News Highlights: Top Financial Services News of the Day
Fannie, Freddie Modify Repayment Agreements With U.S.
Mortgage-giants Fannie Mae and Freddie Mac will retain some of their quarterly earnings as part of an agreement between the Trump administration and their regulator to allow them to build a small capital buffer against future operating losses.
The Internal Divide Behind Trump's CFPB Takeover
The Trump administration's move to put its budget chief in charge of the Consumer Financial Protection Bureau exposed a divide between a White House faction and the Treasury.
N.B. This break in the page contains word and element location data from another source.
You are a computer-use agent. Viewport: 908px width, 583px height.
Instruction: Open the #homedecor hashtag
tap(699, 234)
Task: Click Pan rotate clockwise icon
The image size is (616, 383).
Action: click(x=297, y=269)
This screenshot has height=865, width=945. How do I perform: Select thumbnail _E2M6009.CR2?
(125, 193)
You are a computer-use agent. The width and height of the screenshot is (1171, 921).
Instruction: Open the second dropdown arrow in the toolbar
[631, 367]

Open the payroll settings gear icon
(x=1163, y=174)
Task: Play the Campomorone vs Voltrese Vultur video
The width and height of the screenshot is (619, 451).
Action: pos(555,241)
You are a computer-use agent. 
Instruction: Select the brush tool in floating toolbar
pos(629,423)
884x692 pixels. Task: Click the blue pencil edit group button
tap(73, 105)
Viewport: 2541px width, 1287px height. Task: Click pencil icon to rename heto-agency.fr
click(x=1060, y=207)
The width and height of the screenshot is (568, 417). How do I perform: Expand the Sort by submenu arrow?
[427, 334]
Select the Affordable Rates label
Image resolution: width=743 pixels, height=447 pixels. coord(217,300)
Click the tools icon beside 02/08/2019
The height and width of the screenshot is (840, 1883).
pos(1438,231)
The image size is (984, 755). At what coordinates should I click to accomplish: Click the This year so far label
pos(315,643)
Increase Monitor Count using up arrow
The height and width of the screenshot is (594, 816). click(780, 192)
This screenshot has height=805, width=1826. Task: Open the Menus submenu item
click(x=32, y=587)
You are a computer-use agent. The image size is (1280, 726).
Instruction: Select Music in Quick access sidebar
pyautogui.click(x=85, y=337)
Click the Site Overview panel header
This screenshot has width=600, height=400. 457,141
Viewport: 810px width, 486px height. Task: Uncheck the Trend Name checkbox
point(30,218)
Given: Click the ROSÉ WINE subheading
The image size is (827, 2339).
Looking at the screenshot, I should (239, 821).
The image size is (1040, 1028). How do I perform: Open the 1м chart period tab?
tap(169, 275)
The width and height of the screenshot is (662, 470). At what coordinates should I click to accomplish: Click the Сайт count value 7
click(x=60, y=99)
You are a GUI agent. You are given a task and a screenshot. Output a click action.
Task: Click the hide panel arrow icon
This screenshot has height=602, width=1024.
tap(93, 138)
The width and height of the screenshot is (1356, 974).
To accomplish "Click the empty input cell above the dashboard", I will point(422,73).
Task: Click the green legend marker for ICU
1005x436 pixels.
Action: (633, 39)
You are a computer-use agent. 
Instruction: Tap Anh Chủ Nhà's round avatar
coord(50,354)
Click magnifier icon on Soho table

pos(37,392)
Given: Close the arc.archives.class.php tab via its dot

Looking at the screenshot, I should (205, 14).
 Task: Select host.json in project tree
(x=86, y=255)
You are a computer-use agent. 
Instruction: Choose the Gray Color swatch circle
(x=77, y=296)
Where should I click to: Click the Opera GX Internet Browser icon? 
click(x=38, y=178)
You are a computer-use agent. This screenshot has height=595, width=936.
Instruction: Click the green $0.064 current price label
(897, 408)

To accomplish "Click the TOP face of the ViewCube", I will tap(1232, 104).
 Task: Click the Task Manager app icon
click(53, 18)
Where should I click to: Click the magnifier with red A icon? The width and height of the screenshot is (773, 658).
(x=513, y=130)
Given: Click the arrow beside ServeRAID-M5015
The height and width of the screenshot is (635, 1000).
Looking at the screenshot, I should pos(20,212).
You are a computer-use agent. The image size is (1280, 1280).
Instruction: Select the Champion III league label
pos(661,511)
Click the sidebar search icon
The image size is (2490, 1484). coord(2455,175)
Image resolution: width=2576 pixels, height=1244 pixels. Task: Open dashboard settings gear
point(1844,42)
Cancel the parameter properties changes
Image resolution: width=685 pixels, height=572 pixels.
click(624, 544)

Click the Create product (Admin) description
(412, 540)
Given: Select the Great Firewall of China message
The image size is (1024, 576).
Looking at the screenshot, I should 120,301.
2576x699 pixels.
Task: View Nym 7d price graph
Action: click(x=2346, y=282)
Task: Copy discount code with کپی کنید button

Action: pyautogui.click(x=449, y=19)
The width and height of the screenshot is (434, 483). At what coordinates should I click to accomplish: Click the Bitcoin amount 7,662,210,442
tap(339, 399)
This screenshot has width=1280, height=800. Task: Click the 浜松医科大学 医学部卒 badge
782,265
It was also a setback for some financial companies that still want the watchdog to have some regulatory teeth.
JPMorgan Rebuked by Swiss Regulator Over Dealings With 1MDB
Switzerland's financial regulator said JPMorgan's Swiss unit had "seriously breached" anti-money-laundering regulations related to its dealings with Malaysian state investment fund 1MDB.
Voya Financial to Exit Individual Annuities Business
Voya Financial is selling parts of its annuities businesses to a group of investors led by Apollo Global Management and its affiliates, Crestview Partners and Reverence Capital Partners.
MetLife Hires Firms to Locate Workers Owed Pensions
MetLife hired a law firm to investigate how its retirement business failed to aggressively search for possibly tens of thousands of people owed pension benefits and is planning to hire a specialty firm to help locate the missing people.
For Heavily Indebted Firms Like Dell, Tax Bill Delivers a Downside
The tax overhaul will limit the deduction companies take on interest paid on debt, a move that will in particular affect companies that amassed hefty debts because of past deals or relied on debt financing instead of equity.
Spotify Closes In on Unusual IPO That Boxes Out Bankers
Spotify is expected to receive approval from the SEC to move forward with a listing of its shares on the New York Stock Exchange, a key step in the music-streaming service's plan to avoid a traditional IPO.
A Million-Dollar Bet That Bitcoin Will Hit $50,000
An unidentified trader or traders just made a bet that bitcoin will surge above $50,000 next year, about triple its current price.
Wells Fargo, Other Banks Plan to Share Tax Windfall With Employees
Bank profits are expected to get a huge boost from the tax bill that cleared Congress Wednesday, and a handful of lenders plan to use some of the proceeds to increase employee wages.
Bitcoin Price Plunges, Recovers as Bitcoin Offshoot Blasts Off
The launch of Bitcoin Cash sparked cries of insider trading and contributed to the price on the original bitcoin falling about $2,000 in less than an hour before recovering.